Terminology - English.OxfordDictionaries.com
- allele - one of two or more alternative forms of a gene that arise by mutation and are found at the same place on a chromosome
- dominant - relating to or denoting heritable characteristics which are controlled by genes that are expressed in offspring even when inherited from only one parent
- gene - a unit of heredity which is transferred from a parent to offspring and is held to determine some characteristic of the offspring
- heterozygous - having two different alleles of a particular gene or genes
- homozygous - having two identical alleles of a particular gene or genes
- recessive - relating to or denoting heritable characteristics controlled by genes that are expressed in offspring only when inherited from both parents, i.e., when not masked by a dominant characteristic inherited from one parent
Using genetic testing
If your puppy’s parents have been tested or if your puppy shows a genetic trait, such as yellow or chocolate color, you can make an educated guess about his genetic make up.
If he is yellow, then his parents are either yellow or carry yellow as a hidden gene. Both must carry at least one copy of the yellow gene.
If he is black, but has a yellow parent, then he carries one copy of the gene for yellow. It works the same for chocolate.
Yellow and chocolate are controlled by different genes so you can’t know if he carries the gene for the other color based on his color.
With one exception. Yellow Labradors usually have black noses and eye rims. When a yellow Lab has a chocolate nose and eye rims, he is homozygous for both chocolate and for yellow. Although it is a natural color in the breed, it is a disqualification in the show ring.
In a graph, the dominant trait (like black in Labradors) is capitalized and the recessive trait (chocolate) is lower-case:
BB = homozygous black in capital letters
Bb = heterozygous black in capital letters (hidden chocolate in lower case)
bb = homozygous chocolate in lower case
A yellow puppy with chocolate points, is shown as bbee with “e” meaning yellow. The dominant trait - “E” - means “not yellow.”
Early in the Labrador's history, yellow and chocolate puppies would appear occasionally. Because those colors were not popular, they were rarely bred (and sometimes not even allowed to live).
With no genetic testing available and limited knowledge of inheritance, breeders didn't know that those recessive colors hid in their dogs' genetics.
The recessive color could appear if the dog was bred to another dog who carried the same recessive color.
It is possible for a recessive gene to remain hidden for many generations. For example, Sandylands Mark, born in 1965, was black carrying chocolate despite 19 generations of blacks and yellows in his pedigree.
As a side note, because chocolate is a recessive gene saying a dog is "dominant chocolate" is incorrect. Chocolate is recessive to black and is a separate gene from yellow. So I think they mean "pure for chocolate" instead.
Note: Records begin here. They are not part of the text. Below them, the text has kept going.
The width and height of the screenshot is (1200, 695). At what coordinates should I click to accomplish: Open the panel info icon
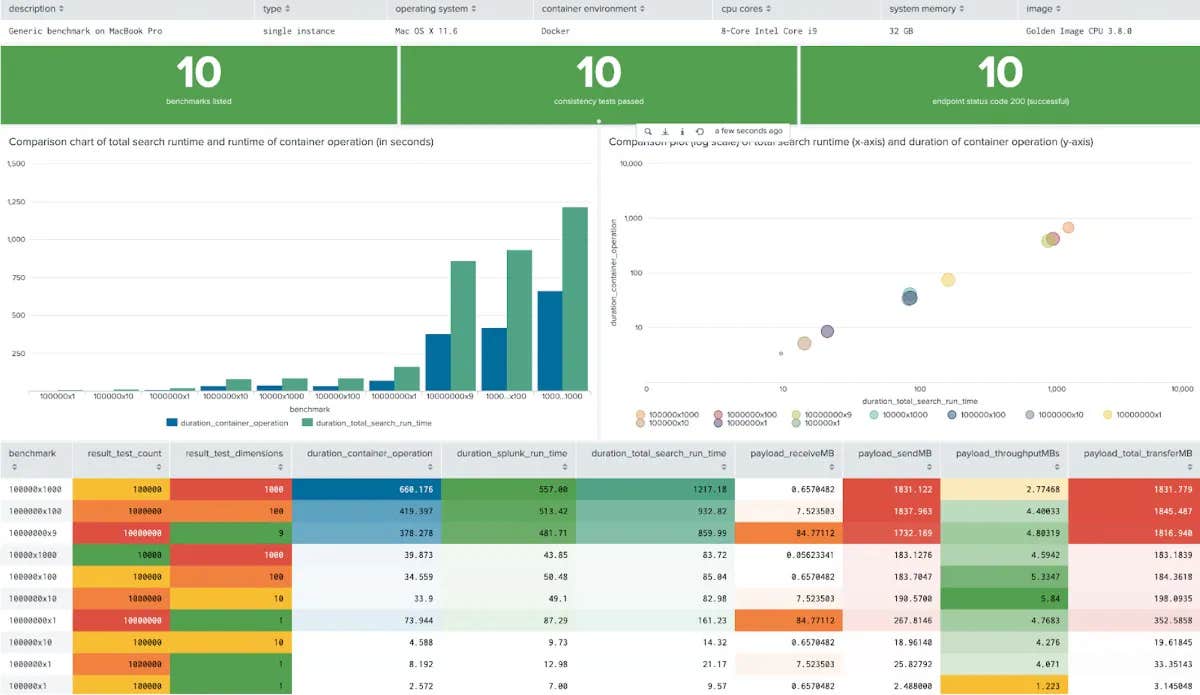point(682,131)
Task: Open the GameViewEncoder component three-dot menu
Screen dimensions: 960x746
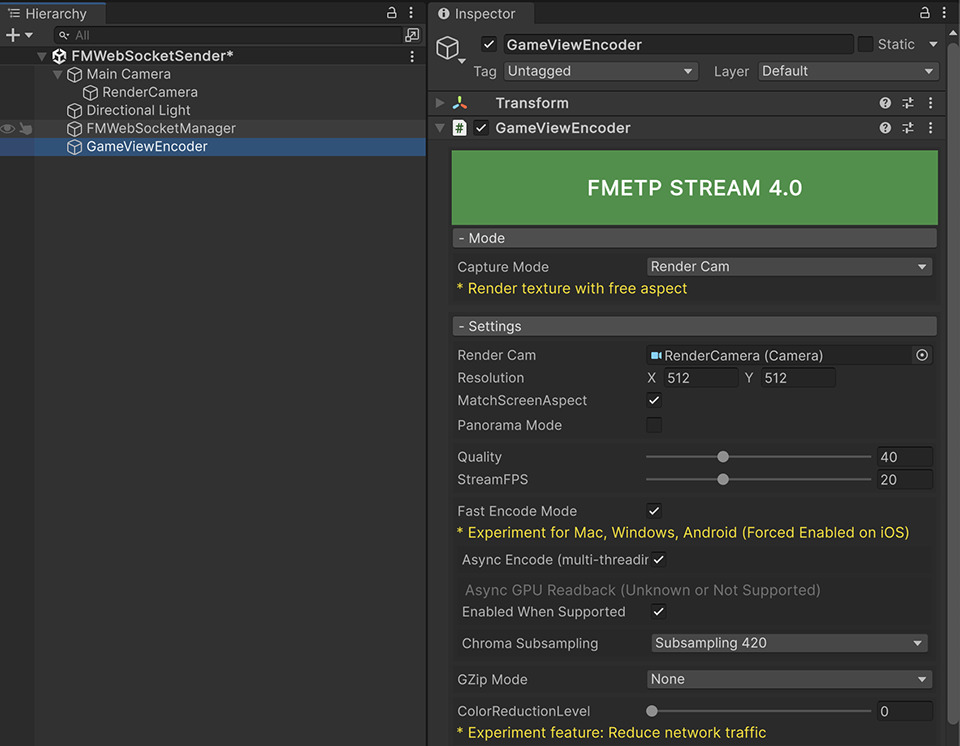Action: [x=930, y=127]
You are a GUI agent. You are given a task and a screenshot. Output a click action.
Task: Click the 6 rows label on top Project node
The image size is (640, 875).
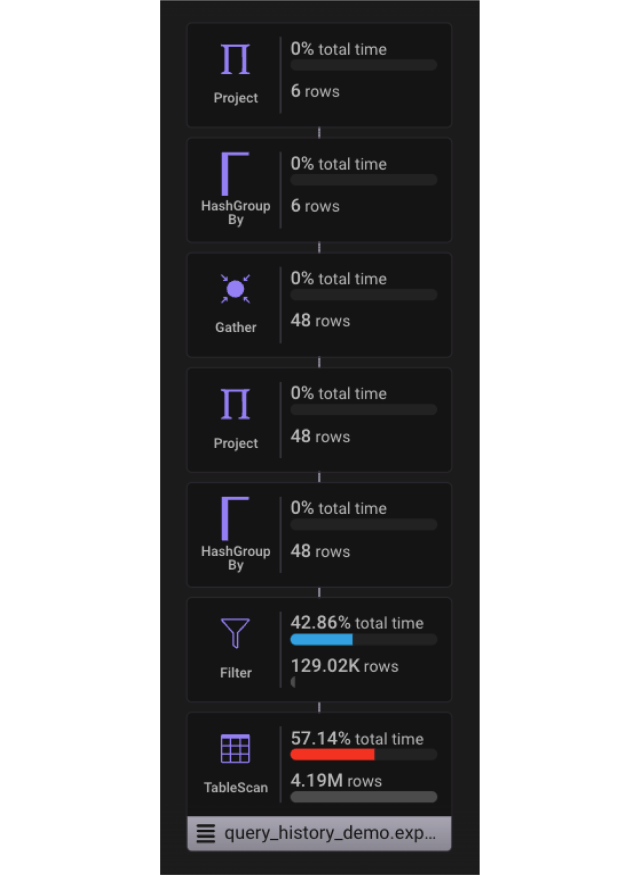click(315, 91)
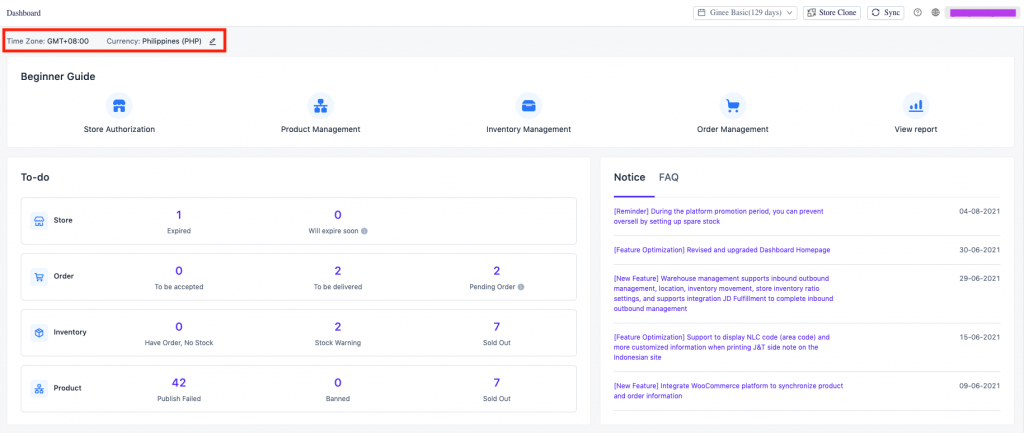The image size is (1024, 433).
Task: View Stock Warning inventory count
Action: (337, 327)
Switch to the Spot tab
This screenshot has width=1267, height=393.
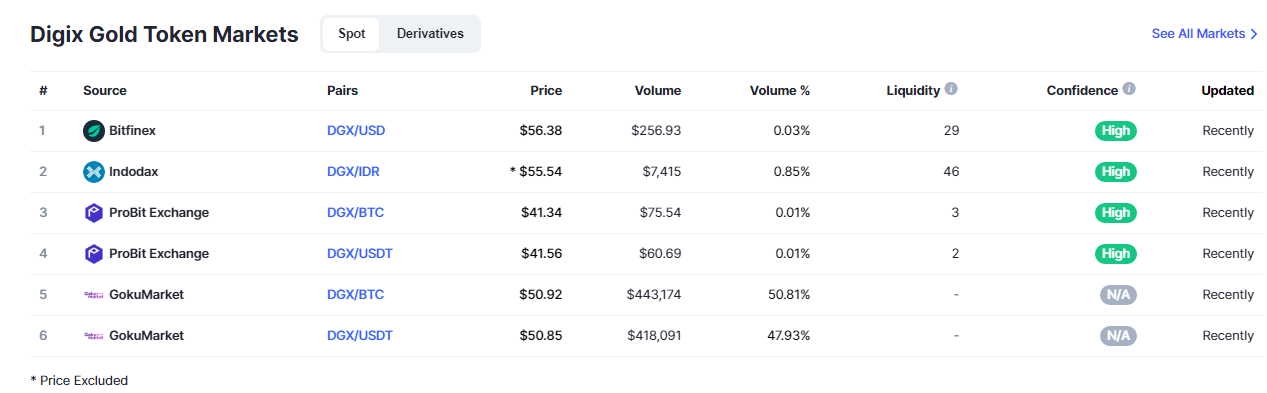coord(352,34)
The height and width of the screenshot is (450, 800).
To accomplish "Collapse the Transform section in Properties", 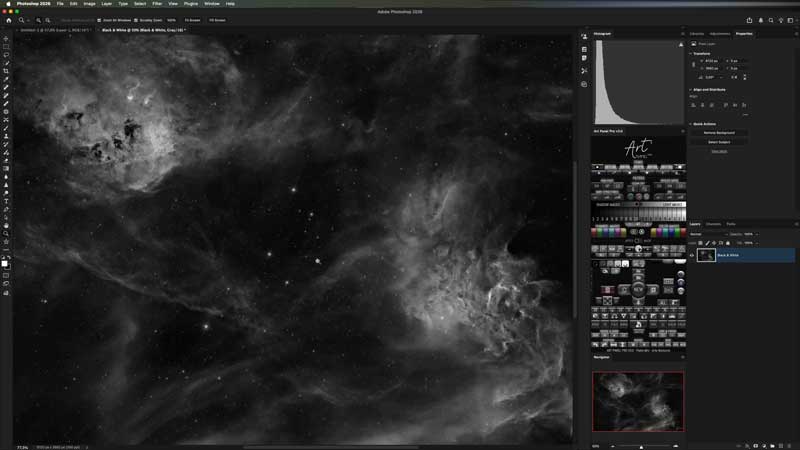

For traits you can’t see, you should test the puppy unless both parents are clear for the trait.
EIC, CNM and PRA are also examples of simple recessives.
Here are some charts showing potential outcomes for a hypothetical trait where “X” is the dominant allele and “x” is the recessive allele.
These examples hold true for any trait that is a simple recessive.
Note: statistics only hold true with very large samples, except for breeding clear to clear or affected to affected where all puppies will be like their parents. However a carrier to carrier breeding could have all clear puppies or could have all affected puppies.